Fatocatra: (pouting petulantly) Oh I don't know, it wasn't that bad was it? It's just so hard! The people are complaining, I am tired, and I also received an urgent communication from my brother telling me that it is all pointless! (she slumped dramatically on her throne)
Captain Valiant: Here, My Lady, let me remind you of two of our greatest heroes. Do you remember High Warlord Sean?
Fat: Sean? What kind of a name is that?
Valiant: He struggled against great odds, fighting every foe that crossed his path that would keep him from his victory, and never gave up. Never. His slender statue in the courtyard is a constant reminder to us all that we should press on.
Fatocatra: It seems I do remember this story now.

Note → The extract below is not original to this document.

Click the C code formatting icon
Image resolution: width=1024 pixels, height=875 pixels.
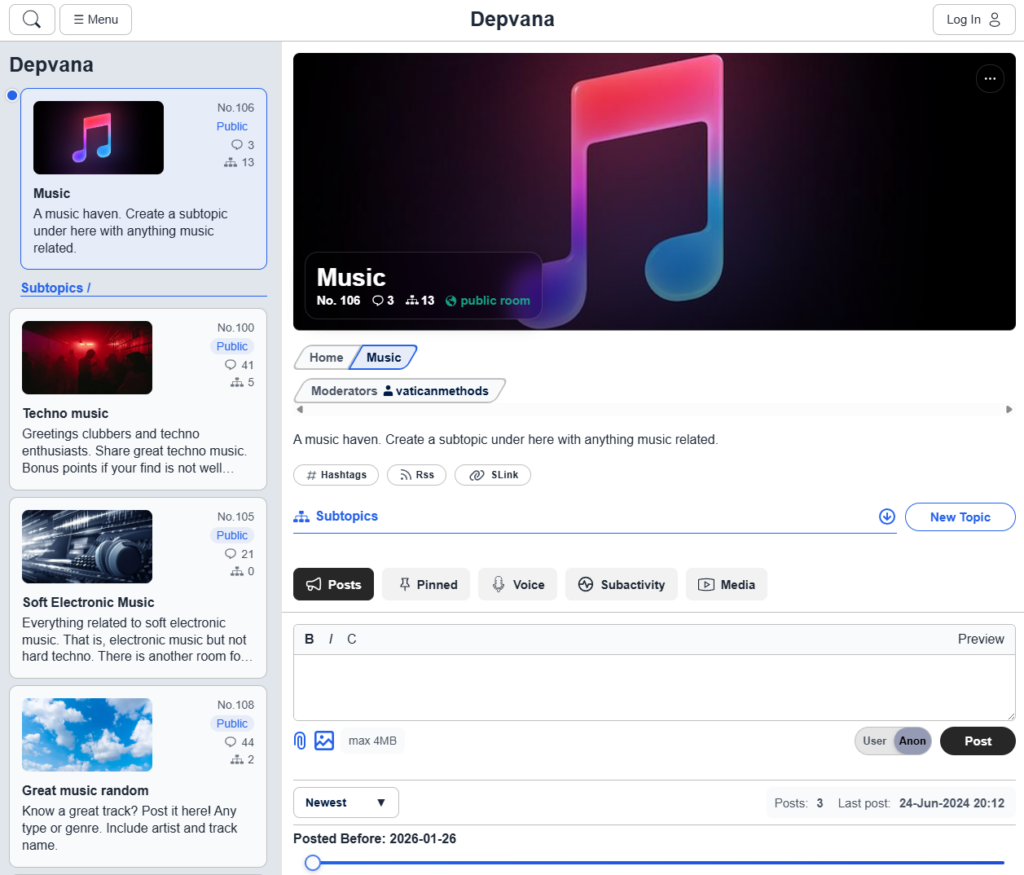tap(351, 639)
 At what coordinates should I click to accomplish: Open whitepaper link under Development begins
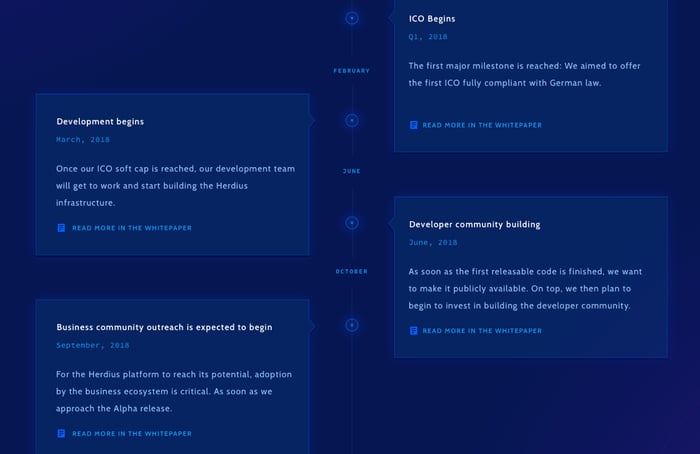(131, 228)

Valiant: And what about Emperess Diane, who not only won her battle but has successfully fought off all invasion attempts for many years! The Fountain Diane, set in a peaceful glade within the city walls, brings peace and joy to all and encourages us daily with its bubbling waters. These two have gone down in history because of their mighty deeds. And there are many more who have come before! Queen Fatocatra, you must not yield to your inner doubts! We can defeat our mortal enemy--together!

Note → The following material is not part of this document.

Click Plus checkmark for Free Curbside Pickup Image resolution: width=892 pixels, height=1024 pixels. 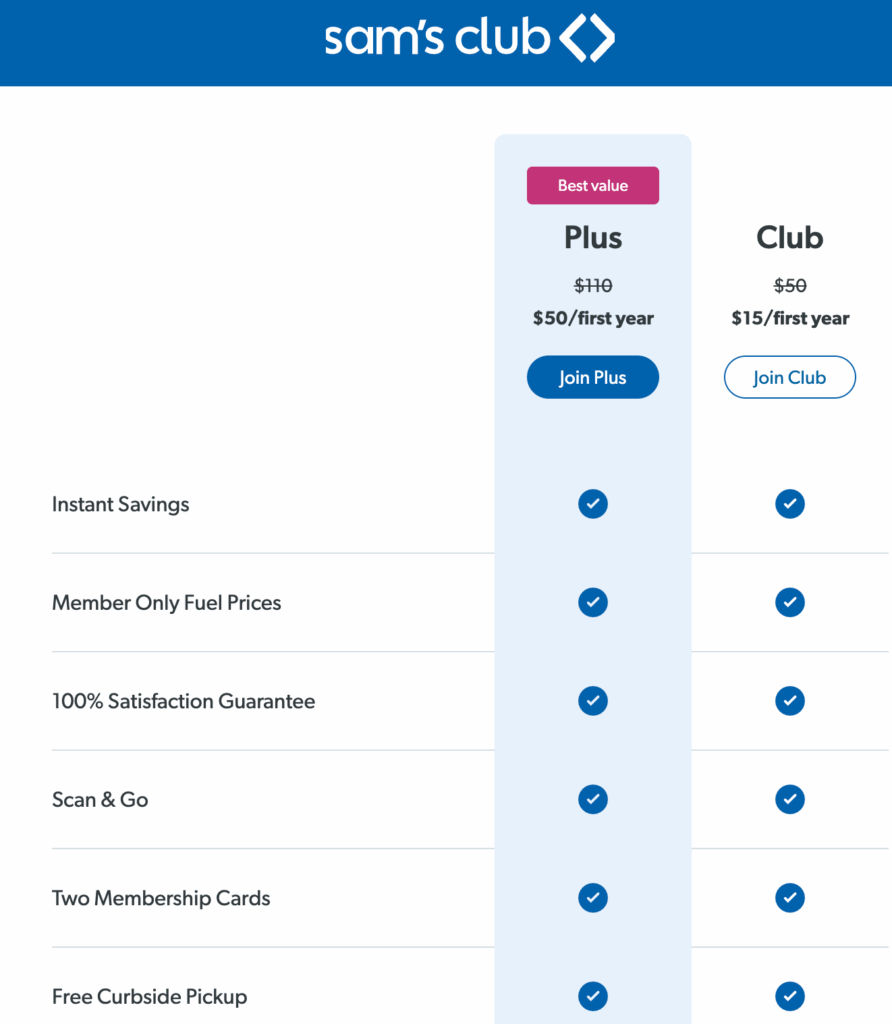coord(593,996)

Fatocatra: (Standing tall and proud) Captain, your words have woken me from my apathetic apatheticness. We shall boldly go on, beating down every foe, until the land of Gargantuana is defeated! And Captain, I am giving you a raise.
Valiant: It's all I ever wanted.
**********Finis************
This is what happens when I walk alone. You must all suffer! I made this story up this week.
And freak out of freak outs--I have 55 followers. Suckers!
Have a good day everyone, and never give up. Ever.

5 comments:

  1. Keep walking alone is all I have to say.

    From one of your loyal suckers.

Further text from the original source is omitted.